Minisatellite alterations in ZRT1 mutants occur via RAD52-dependent and RAD52-independent mechanisms in quiescent stationary phase yeast cells.

Abstract Alterations in minisatellite DNA repeat tracts are associated with a variety of human diseases including Type 1 diabetes, progressive myoclonus epilepsy, and some types of cancer. However, in spite of their role in human health, the factors required for minisatellite alterations are not well understood. We previously identified a stationary phase specific increase in minisatellite instability caused by mutations in the high affinity zinc transporter ZRT1 , using a minisatellite inserted into the ADE2 locus in Saccharomyces cerevisiae . Here, we examined ZRT1 -mediated minisatellite instability in yeast strains lacking key recombination genes to determine the mechanisms by which these alterations occur. Our analysis revealed that minisatellite alterations in a Δ zrt1 mutant occur by a combination of RAD52 -dependent and RAD52 -independent mechanisms.

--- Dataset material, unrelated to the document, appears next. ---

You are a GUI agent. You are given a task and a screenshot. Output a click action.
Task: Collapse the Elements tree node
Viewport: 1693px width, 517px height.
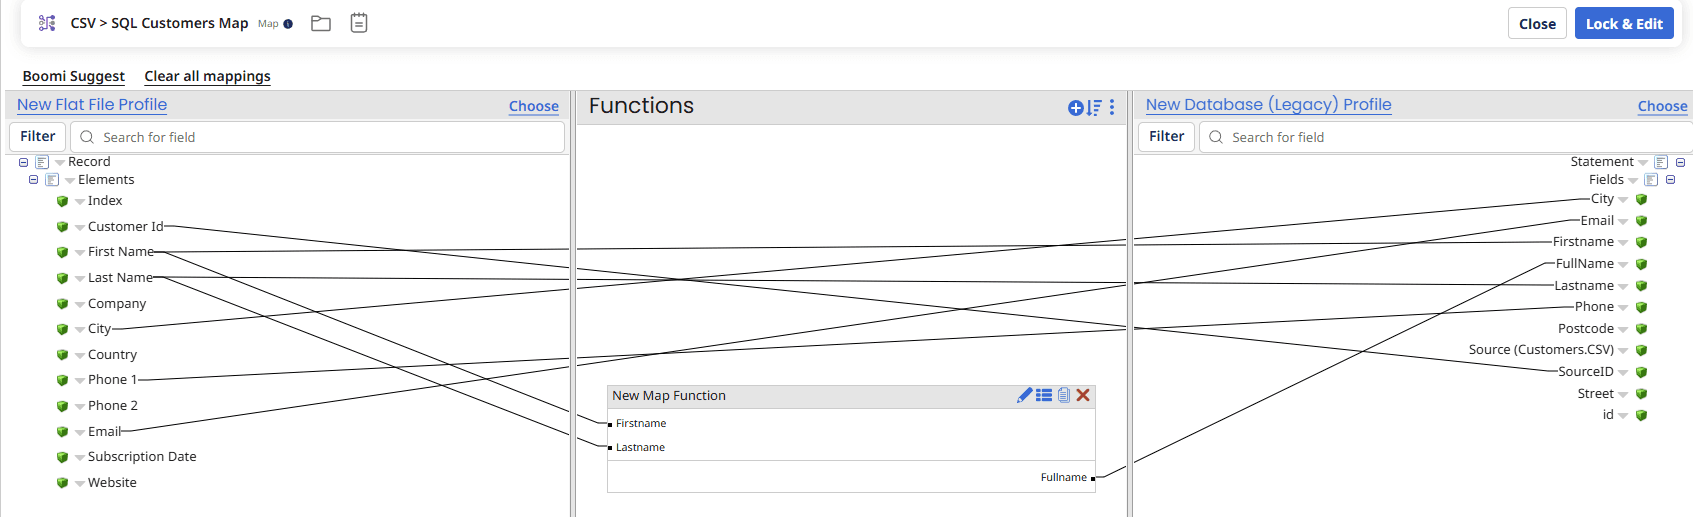pyautogui.click(x=34, y=180)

In this study, plasmid-based experiments demonstrate that ZRT1 -mediated minisatellite alterations occur independently of chromosomal context or adenine auxotrophy, and confirmed the stationary phase timing of the events. To further examine the stationary phase specificity of ZRT1 -mediated minisatellite alterations, we deleted ETR1 and POR1 , genes that were previously shown to differentially affect the viability of quiescent or nonquiescent cells in stationary phase populations. These experiments revealed that minisatellite alterations in Δ zrt1 mutants occur exclusively in quiescent stationary phase cells. Finally, we show that loss of ZRT1 stimulates alterations in a derivative of the human HRAS1 minisatellite. We propose that the mechanism of ZRT1 -mediated minisatellite instability during quiescence is relevant to human cells, and thus, human disease.